Gresham House Energy Storage Fund (GRID), the UK’s largest utility-scale battery storage fund, has reported a strong operational recovery in its full-year results for 2024, despite a challenging start to the year. While NAV per share fell 15.3% to 109.35p (from 129.07p in 2023), operational and financial performance strengthened notably in the second half, positioning the fund for its next phase of growth.
Financial and operational highlights
- Revenue recovery: Total operational revenues rose 20.1% to £46.5m (2023: £38.7m), driven by a sharp second-half rebound. H2 2024 revenues of £28.6m represented a 58% increase on H2 2023 (£18.1m), offsetting the weak first quarter.
- EBITDA margin remains strong: Operational EBITDA increased 12.7% to £29.1m, delivering an EBITDA margin of 62.5%.
- Capacity growth: Operational grid capacity grew 22% to 845MW, with battery capacity increasing 53% to 1,207MWh. The average duration of the battery fleet rose to 1.43 hours, up from 1.14 hours in 2023.
- Market leadership: GRID maintained its leading position in the GB battery energy storage sector with an estimated 17% market share.
NAV decline and valuation impact
The drop in NAV was primarily driven by reductions in third-party merchant revenue forecasts, following a prolonged period of low utilisation in NESO’s Balancing Mechanism, which led to elevated “skip rates” for battery assets across the system. Despite these pressures, GRID’s valuation methodology was supported by a recent market transaction, and further validation is expected through an ongoing transaction that is nearing completion.
Discount rates were broadly unchanged, with a modest reduction in the weighted average rate to 10.73%, due in part to the introduction of an 8.5% discount rate applied to revenues under new tolling agreements.
Outlook and post-year-end activity
GRID has made an encouraging start to 2025, adding 100MW/240MWh of operational capacity already. Two further projects, Shilton Lane (40MW/80MWh) and West Bradford (87MW/174MWh), are expected to come online in Q2 2025, taking total operational capacity to 1,072MW/1,701MWh.
Key strategic developments include:
- Refinancing and capital structure: A refinancing of the fund’s existing debt facilities, alongside new financing to support growth, is progressing and expected to close in Q2 2025. The transaction is expected to secure lower interest rates and longer debt tenors, underpinned by newly contracted long-term revenues.
- Tolling arrangements: As part of efforts to stabilise cash flows, GRID signed a two-year tolling deal with Octopus Energy covering 568MW, over half the portfolio. 310MW of this was operational by year-end, with the remainder expected to come online in Q2 2025.
- Three-year growth plan: Subject to refinancing completion, GRID will activate its Three-year Plan, targeting new projects totalling up to 694MW and up to 1.5GWh in capacity augmentations. Details of the funded project list will be announced alongside the refinancing.
- Capital allocation and dividends: Once refinancing is completed, GRID intends to resume distributions to shareholders. The board also plans to review broader capital allocation options, including share buybacks.

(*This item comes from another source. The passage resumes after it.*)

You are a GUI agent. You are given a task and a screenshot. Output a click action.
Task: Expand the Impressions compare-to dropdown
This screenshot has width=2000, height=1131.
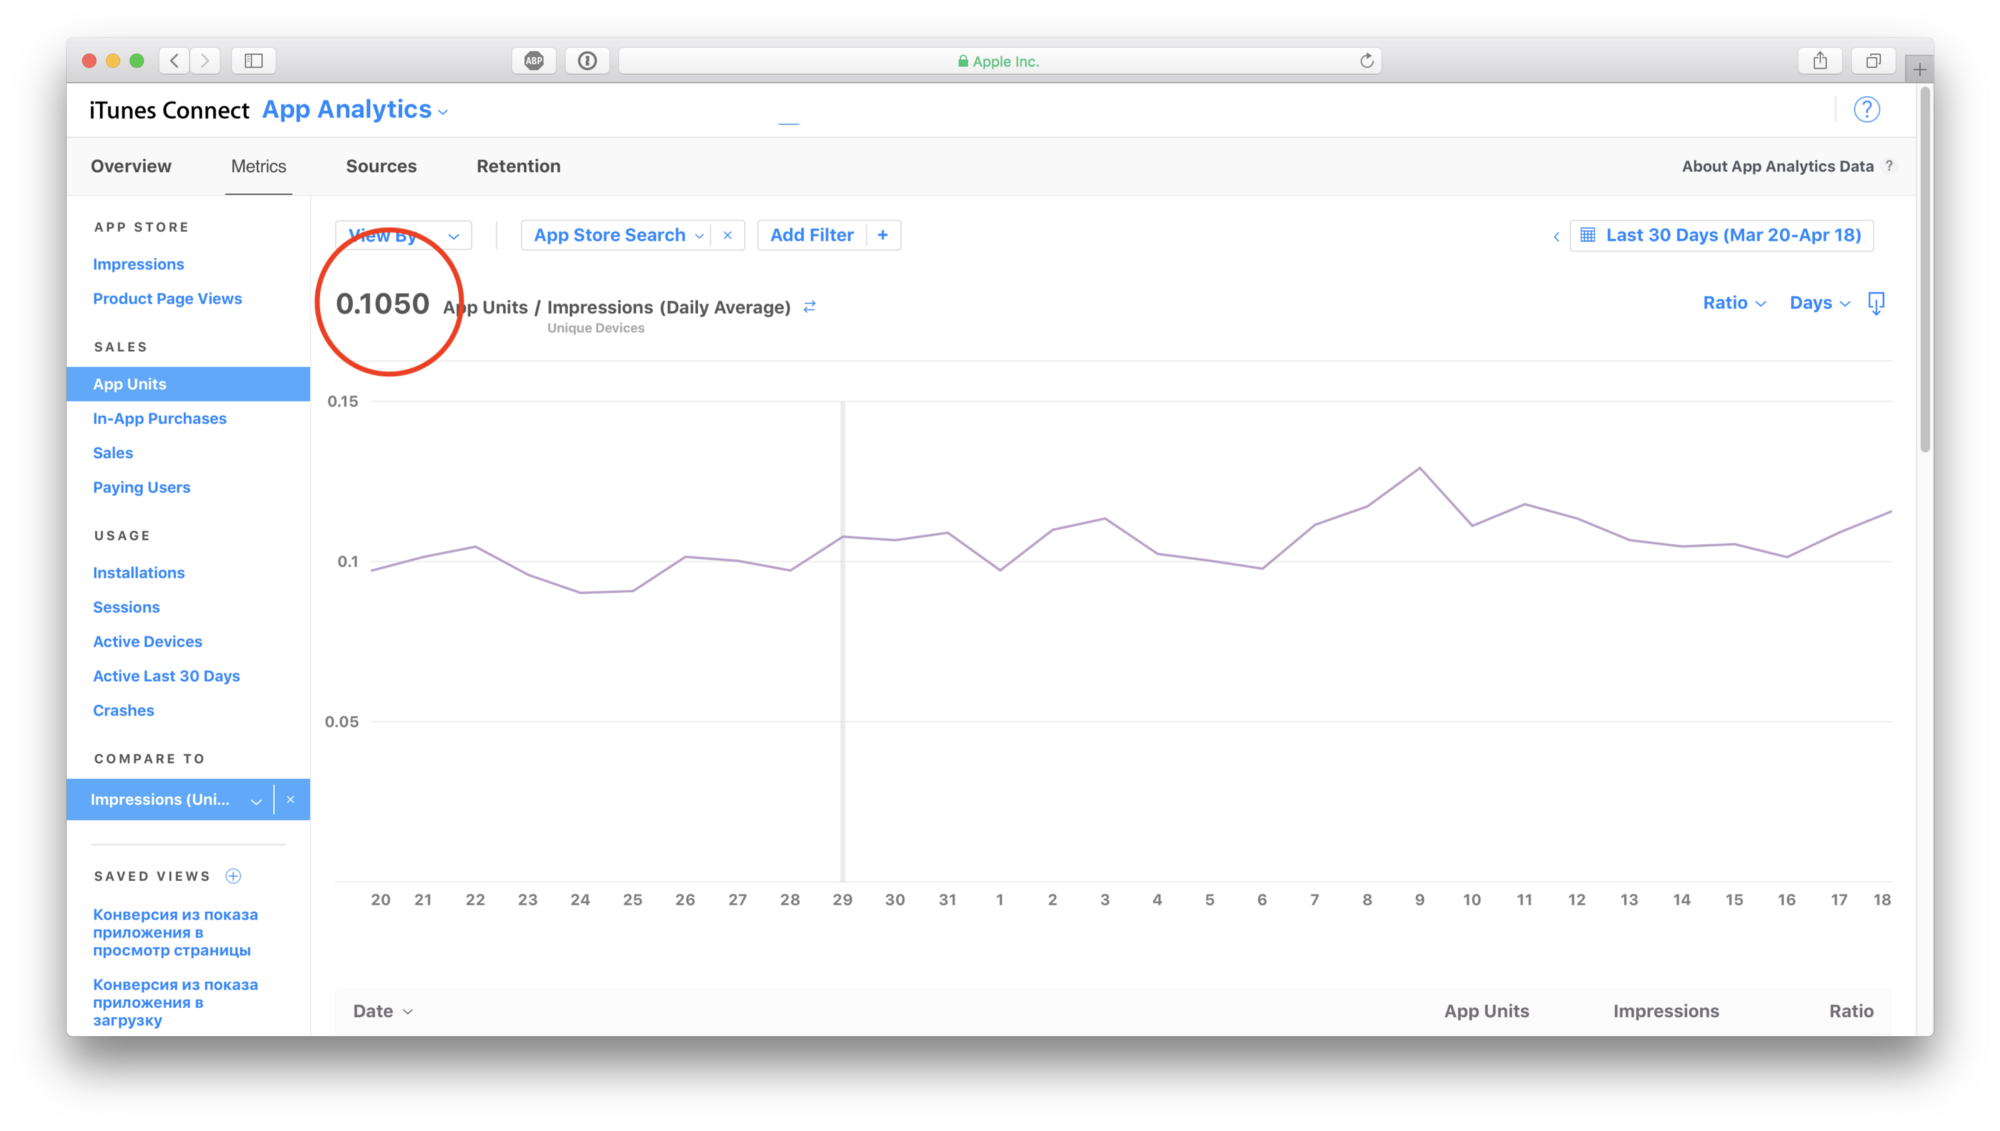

- Management fee cut: The fund’s management fee structure has been revised to reflect the average of NAV and market capitalisation, resulting in annual savings of approximately £1.6m (a 28% reduction).
Market context and positioning
The battery energy storage sector experienced significant volatility in 2024, with GB-wide revenues falling sharply in early 2024 before rebounding strongly in H2. GRID responded proactively by restructuring part of its portfolio under tolling contracts to provide greater earnings visibility and aligning its funding strategy to unlock future growth.
Chair John Leggate CBE commented: “The continued share price discount to NAV has been difficult for investors, but we ended 2024 on a strong operational note. With refinancing and revenue contracts underway, the board is confident of delivering improved cash flows and shareholder returns.” Fund Manager Ben Guest added: “The next stage of our growth strategy will be underpinned by a larger and more resilient asset base. Once funding is secured, we will begin construction on new projects and commence valuing augmentations—supporting our long-term return targets.”
[QD comment: MR: After a rough start to 2024, GRID’s operational performance rebounded impressively in the second half of the year. While the 15% drop in NAV is significant, it reflects shifts in third-party revenue forecasts, following a period of low-utilisation in NESO’s balancing mechanism, where there should be scope for improvement, rather than underperformance of the portfolio itself, which has remained resilient and ahead of peers.
The strategic pivot to tolling half the portfolio and the planned refinancing could prove to be smart moves in an evolving market, and investors appear to have welcomed the improved alignment from the new fee structure. If the refinancing lands as expected in the second quarter, and project delivery follows, GRID could be in a position to begin to re-establish its growth narrative and hopefully close the persistent NAV discount that has frustrated shareholders over the past 18 months.]